2 November

Syria. Let’s recognise the magnitude of what we’re talking about here. Half a million dead, in five years. Eleven million displaced, or refugees. It’s not just the magnitude of that; it becomes a focal case that everybody watches, that everybody looks at. Vietnam was not just a failure back in the 1960s and 70s because America was defeated – it was what Vietnam symbolised for American power around the world for many decades afterwards. So Syria becomes a symbolic failure of American power, and American values, for decades to come.

As a president, you can anticipate the way things go. It isn’t the case that Syria completely caught Obama by surprise.
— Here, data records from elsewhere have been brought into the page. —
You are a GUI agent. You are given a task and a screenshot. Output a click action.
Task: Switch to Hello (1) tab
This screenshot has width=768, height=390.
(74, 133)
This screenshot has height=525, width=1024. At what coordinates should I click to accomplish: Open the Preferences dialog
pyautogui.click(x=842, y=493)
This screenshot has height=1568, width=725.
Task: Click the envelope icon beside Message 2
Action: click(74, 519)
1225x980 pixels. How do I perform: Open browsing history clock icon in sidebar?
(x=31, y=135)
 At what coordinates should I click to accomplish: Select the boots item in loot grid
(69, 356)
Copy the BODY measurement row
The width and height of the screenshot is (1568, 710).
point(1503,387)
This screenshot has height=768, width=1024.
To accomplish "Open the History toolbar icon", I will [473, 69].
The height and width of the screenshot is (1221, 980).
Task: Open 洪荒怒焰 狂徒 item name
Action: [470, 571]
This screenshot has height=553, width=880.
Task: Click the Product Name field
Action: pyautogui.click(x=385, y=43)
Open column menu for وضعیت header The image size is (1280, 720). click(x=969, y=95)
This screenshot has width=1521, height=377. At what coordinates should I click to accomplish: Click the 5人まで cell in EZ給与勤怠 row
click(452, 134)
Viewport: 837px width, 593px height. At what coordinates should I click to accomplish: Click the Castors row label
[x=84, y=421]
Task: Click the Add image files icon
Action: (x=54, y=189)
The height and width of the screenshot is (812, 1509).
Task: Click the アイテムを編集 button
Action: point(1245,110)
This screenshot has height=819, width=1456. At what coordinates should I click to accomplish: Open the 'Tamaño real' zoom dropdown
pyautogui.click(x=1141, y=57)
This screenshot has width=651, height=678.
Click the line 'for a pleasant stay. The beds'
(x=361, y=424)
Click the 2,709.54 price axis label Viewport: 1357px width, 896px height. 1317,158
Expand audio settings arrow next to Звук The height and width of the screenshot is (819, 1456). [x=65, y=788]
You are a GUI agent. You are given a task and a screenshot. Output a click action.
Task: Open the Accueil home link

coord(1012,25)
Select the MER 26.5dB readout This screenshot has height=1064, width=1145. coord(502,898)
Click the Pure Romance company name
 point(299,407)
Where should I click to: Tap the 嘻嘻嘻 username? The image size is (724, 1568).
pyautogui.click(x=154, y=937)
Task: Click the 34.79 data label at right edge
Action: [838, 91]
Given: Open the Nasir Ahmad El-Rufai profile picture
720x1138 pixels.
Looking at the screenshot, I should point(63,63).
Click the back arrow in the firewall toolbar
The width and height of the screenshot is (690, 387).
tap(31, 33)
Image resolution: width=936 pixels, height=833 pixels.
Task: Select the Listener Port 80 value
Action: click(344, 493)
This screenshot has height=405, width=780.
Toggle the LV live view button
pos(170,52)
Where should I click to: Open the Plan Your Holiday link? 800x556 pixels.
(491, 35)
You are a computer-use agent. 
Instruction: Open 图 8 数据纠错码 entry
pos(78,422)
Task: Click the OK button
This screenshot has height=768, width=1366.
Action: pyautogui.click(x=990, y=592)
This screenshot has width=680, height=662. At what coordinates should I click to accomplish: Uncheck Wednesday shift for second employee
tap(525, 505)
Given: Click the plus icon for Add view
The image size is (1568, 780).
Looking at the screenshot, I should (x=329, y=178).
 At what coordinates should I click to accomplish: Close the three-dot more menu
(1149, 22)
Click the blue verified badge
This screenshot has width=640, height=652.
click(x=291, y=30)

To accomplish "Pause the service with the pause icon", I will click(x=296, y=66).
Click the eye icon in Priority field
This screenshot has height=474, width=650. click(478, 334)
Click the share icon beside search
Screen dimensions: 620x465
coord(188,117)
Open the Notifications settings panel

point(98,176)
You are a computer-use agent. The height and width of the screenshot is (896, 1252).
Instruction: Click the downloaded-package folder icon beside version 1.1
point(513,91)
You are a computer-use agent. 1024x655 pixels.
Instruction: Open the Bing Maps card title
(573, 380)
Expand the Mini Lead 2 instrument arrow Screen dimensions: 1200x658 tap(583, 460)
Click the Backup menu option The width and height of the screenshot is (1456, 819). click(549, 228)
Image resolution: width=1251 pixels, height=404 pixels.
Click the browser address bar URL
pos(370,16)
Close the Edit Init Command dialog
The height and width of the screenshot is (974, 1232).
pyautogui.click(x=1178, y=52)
If things go completely pear-shaped in a country, as president you either have to say ‘We’re standing aside from this, however bad it gets for the people there,’ or you can say ‘We will not tolerate a leader mass-murdering his people.’ What Obama said, in 2011, was ‘We will not tolerate a leader mass-murdering his people.’ We remember the ‘red line’ on chemical attacks, but there was also basically a red line on mass murder – and Assad had started doing precisely that, well before the chemical attacks.

A burning house in Homs, Syria, after government bombing (Photo: Bo Yaser)

Obama had put himself in a position where you either back that up, and at least protect some of these people, or you stand aside. If Obama had said at this point ‘You know what? This is just too difficult. We just can’t protect these people,’ it’s a horrible decision, but it’s there. But what he continued to do was give the public the idea that Assad was terrible, while blocking any effective action. That’s why August 2013 is such a marker – it’s not the numbers of deaths, but the fact that Assad used chemical weapons, Obama had said we were going to protect these people, and then invisibly U-turns, and walks away from them.